腹がちらりと見えるどころではない。盛り上がった胸筋や僧帽筋、三角筋の見事な隆起を間近にしてルシールは固まった。
「いやあね、男の子はこれだから。こんなところで脱がないでちょうだい。ルシールが困っているでしょう」
「一瞬で済むから、ほかのお客さんがいないうちにと思ったんです」
さすがは息子を持つシンシアはクラークにするのと同じような口調で小言を言い、リオンは笑って流す。
ものすごくごつごつしていた。ルシールは細めであり、正確に言えば、凹凸がない。そのことを最近悩んでいた。友人であるネリーもシンシアも豊かな胸、張りだした腰つきをしている。男性であるリオンにすら感じる色気を、自分はまったく持っていないように思うのだ。
なお、リオンは次に昼食に誘いに工房に来たとき、きちんとシャツを洗濯してシンシアに返却した。

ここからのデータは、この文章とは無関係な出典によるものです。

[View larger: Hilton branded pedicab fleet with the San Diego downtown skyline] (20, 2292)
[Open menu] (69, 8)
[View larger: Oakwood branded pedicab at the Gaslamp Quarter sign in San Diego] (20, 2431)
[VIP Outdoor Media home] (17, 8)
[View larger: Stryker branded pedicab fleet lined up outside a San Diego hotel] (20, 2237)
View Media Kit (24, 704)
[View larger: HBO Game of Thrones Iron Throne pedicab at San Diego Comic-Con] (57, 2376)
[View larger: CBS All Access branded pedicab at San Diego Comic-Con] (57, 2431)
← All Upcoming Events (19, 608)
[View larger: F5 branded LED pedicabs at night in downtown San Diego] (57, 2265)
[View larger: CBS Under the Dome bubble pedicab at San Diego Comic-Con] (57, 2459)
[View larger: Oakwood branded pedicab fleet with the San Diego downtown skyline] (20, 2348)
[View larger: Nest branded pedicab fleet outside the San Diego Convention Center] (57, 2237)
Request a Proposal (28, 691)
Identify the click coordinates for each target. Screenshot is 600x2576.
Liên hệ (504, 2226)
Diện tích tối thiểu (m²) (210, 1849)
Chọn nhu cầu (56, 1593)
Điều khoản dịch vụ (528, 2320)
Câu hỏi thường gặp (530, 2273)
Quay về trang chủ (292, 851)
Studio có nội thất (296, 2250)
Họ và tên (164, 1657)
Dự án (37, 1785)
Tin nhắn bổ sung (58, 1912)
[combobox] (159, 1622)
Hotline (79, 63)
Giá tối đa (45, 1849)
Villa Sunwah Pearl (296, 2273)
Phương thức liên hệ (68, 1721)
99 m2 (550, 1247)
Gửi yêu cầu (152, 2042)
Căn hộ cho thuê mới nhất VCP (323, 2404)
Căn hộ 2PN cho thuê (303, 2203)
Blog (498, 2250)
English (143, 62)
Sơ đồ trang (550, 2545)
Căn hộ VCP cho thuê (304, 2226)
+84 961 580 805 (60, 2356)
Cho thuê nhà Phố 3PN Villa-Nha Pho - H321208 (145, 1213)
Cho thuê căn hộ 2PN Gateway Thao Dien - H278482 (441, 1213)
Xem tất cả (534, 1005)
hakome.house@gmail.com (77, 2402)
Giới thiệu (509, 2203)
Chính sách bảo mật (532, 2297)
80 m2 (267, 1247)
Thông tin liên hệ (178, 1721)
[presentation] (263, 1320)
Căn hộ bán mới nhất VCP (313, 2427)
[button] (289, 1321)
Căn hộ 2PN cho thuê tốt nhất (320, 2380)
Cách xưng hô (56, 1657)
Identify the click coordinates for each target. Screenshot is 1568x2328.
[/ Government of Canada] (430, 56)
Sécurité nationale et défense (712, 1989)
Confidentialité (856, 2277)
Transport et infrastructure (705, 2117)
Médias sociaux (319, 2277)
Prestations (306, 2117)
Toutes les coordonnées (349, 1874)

着替えたリオンを見て、シンシアがふたりを送り出すために工房のドアを開ける。
「あら、もう止んでいるわ。どこかで雨宿りをしていたら良かったわね」
「少しでも早くルシールに会いたかったから」
「はいはい、ごちそうさま。ルシール、ゆっくりしてきていいわよ」
この間、ルシールはほとんどしゃべることもなく、リオンに手を取られてすっかり明るくなった通りへ出た。
「あ、ルシール、虹だよ」
リオンがつないだ手とは逆側のそれで指し示す。
「本当。通り雨だったのね」
そう言いながら、あれ、自分はいつの間にリオンと昼食に出かけることになったのだろう、と今さらながらに思うのだった。
「ブーツは濡れていないの?」
「みんな同じさ。でも、座るときは良家の子女のようにハンカチを敷こうかな」
店の椅子を濡らさないためにそう言うリオンに、ルシールはちょっと笑いながら、いい人だなと思う。そんなルシールに優しい目を向けてくるリオンに尋ねる。
「一旦、着替えに帰る?」
「うちはちょっと離れているから」
市場で仕事の打ち合わせをしたので工房に寄ったのだという。
「というか、昼ごはんをルシールといっしょに食べたくて時間を合わせた」
「その市場にシンシアさんの息子さんのクラークさんが働いているの」
わざわざ時間を調整したというリオンに、嬉しいのに照れくさくて別のことを話す。
リオンは高い身長にしっかりした身体つきだけでなく、顔も整っている。人好きのする性格で明るい笑顔ときたら、目立たないわけがない。
後に、大いに思い知らされることとなった。